Nils Olof Thorbjörn Fälldin (24 April 1926 – 23 July 2016) was a Swedish politician. He was Prime Minister of Sweden in three non-consecutive cabinets from 1976 to 1982, and leader of the Swedish Centre Party from 1971 to 1985. On his first appointment in 1976, he was the first non-Social Democrat Prime Minister for 40 years and the first since the 1930s not to have worked as a professional politician since his teens. He was also the last Prime Minister to not be from the Social Democrats or Moderate Party.

Early life
Fälldin was born in Högsjö parish, Ångermanland, the son of the farmer Nils Johan Fälldin and his wife Hulda (née Olsson). He grew up in a farming family in Ångermanland, and, in 1956, he and his wife, as a newlywed young couple, took over a small farm. However, the farming authorities did not approve the purchase, as the farm was considered too small and too run down for production, and so refused to provide farm subsidies. This fight led him into the youth branch of the Swedish agrarian party Farmers' League (Bondeförbundet), which in 1958 changed its name to the Centre Party. He and his family maintained their farm throughout his political life, and when he resigned from politics in 1985, he immediately returned to it.

Political career
Fälldin entered the Swedish national political stage when he was elected to the Swedish Riksdag in 1958 for the agrarian-rooted Centre Party. In competition with Johannes Antonsson, he became first vice-chairman of the party in 1969, and then chairman in 1971, succeeding veteran Gunnar Hedlund. In 1973, Fälldin proposed that the party should merge with the Liberal Party, but he failed to gain the support of a majority of party members.

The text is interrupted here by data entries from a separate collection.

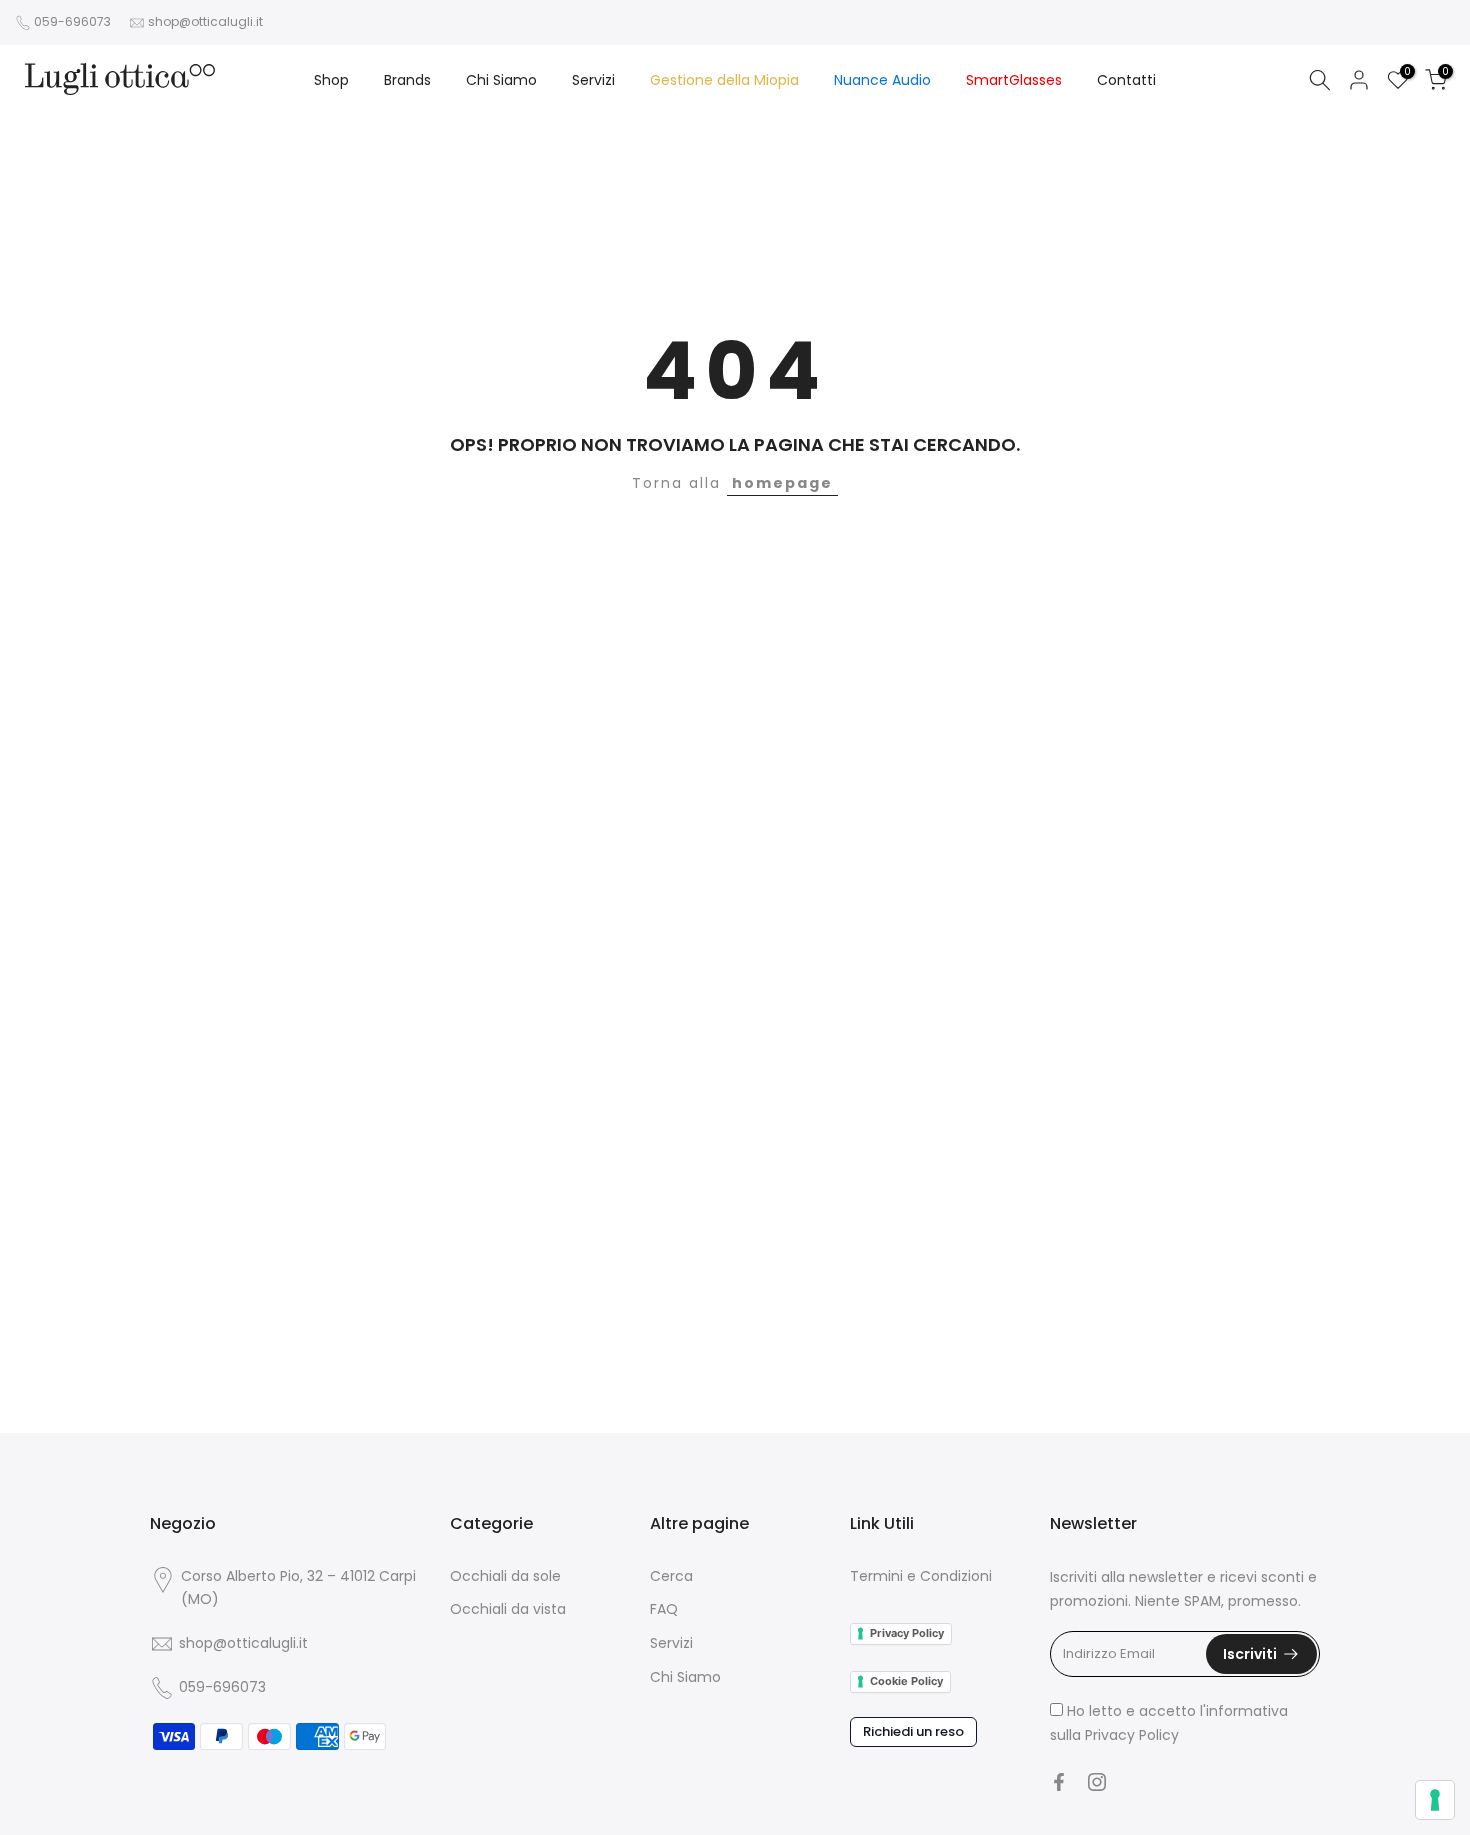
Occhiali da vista (508, 1609)
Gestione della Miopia (724, 80)
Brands (407, 80)
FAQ (664, 1609)
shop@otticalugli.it (205, 21)
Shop (331, 80)
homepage (782, 483)
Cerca (671, 1576)
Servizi (593, 80)
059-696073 (72, 21)
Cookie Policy (906, 1681)
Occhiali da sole (505, 1576)
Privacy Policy (907, 1633)
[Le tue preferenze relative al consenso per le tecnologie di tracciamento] (1435, 1800)
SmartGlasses (1014, 80)
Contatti (1126, 80)
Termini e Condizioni (921, 1576)
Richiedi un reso (913, 1731)
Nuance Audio (882, 80)
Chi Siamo (501, 80)
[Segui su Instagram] (1097, 1782)
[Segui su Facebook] (1059, 1782)
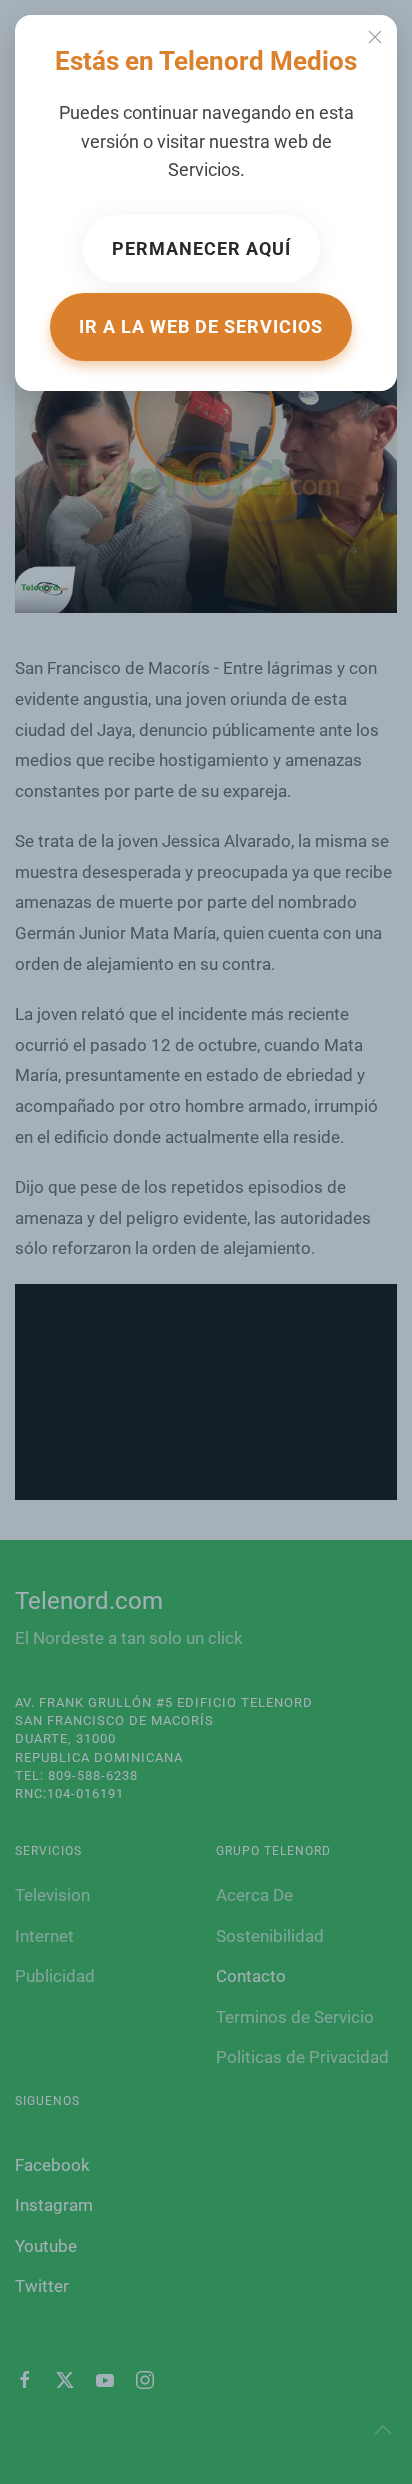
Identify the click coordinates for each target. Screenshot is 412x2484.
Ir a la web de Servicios (201, 326)
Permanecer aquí (201, 248)
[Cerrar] (375, 37)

In the 1976 election, the Social Democrats sensationally lost their majority for the first time in 40 years. The non-Socialist parties (the Centre Party, the Liberal Party and the Conservative Moderate Party) formed a coalition government, and, as the Centre Party was the largest of the three, Fälldin was appointed Prime Minister. Two years later, however, the coalition fell apart over the issue of Swedish dependency on nuclear power (with the Centre Party taking a strong anti-nuclear stand), which led to Fälldin's resignation and the formation of a minority Liberal Party government. In 1978, Fälldin sued Aftonbladet for 1 krona after they published a satirical interview with him from a mental hospital in which they claimed he had schizophrenia. Fälldin claimed that this was illegal, but later lost the case.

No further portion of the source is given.